Workflow pattern described by mitchell-hashimoto: for low-confidence tasks, don't pick the agent — race them.

The setup

ghostty/       # real repo
ghostty-2/     # copy
ghostty-3/     # copy
ghostty-4/     # copy

Same prompt, different models / agents / providers, run in parallel on the clones. When one finishes, hop over and review. Pick the best output — discard the rest. Most of the work is remote anyway, so wall-clock cost is low.

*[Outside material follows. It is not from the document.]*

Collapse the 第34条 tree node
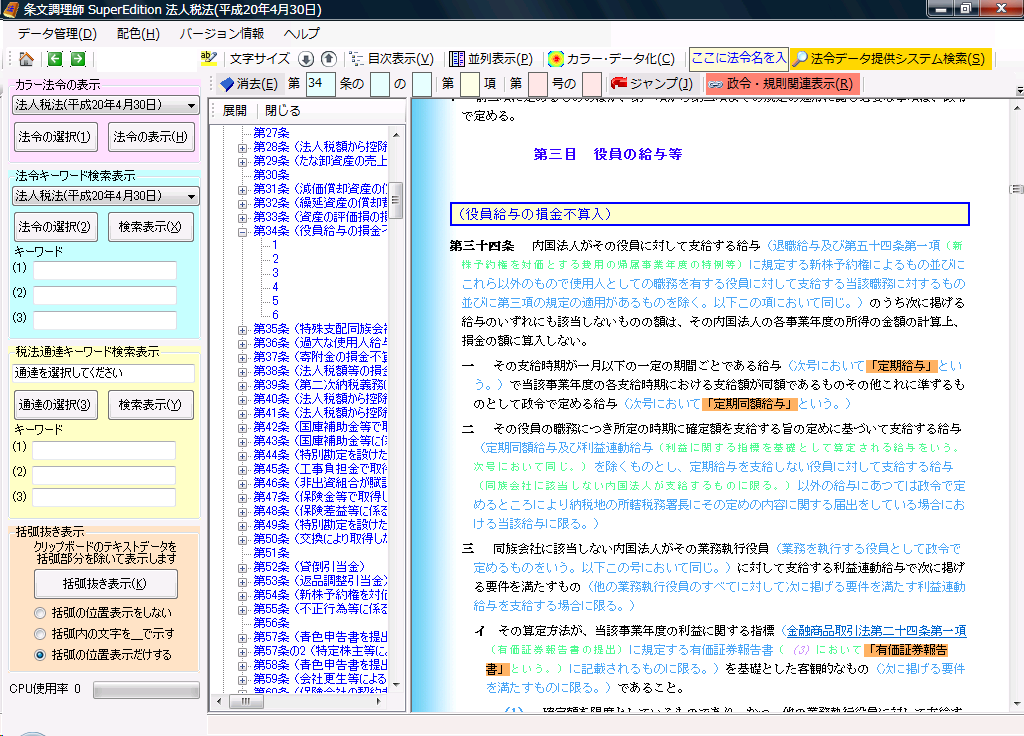Viewport: 1024px width, 736px height. 243,231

"It's a competition. If that's something you can't really do with people without getting in a lot of trouble. But with machines, you could be like 'you four, fight to the death.'"

When to use

  • You have low confidence the first attempt will be right (unfamiliar module, tricky invariants, style you can't easily specify).
  • The task is well-scoped enough that reviewing 3–4 candidate diffs is cheaper than re-prompting one agent 3–4 times.
  • Models differ meaningfully in domain strength (e.g. Claude vs Gemini vs local model on the same Zig bug).

When not to use

  • High-confidence tasks — wasteful.
  • Refactors / renames — all agents do these well; no signal from racing.
  • Long open-ended sessions — coordinating 4 ongoing agents becomes its own full-time job (driving-into-mud × 4).

Mitchell's observation

  • Claude has been the most reliable winner in 2025.
  • Gemini was competitive for a while, then "something changed" and dropped in his informal benchmark.
  • Zig is the discriminating dimension — most models fall apart, so racing surfaces the few that don't.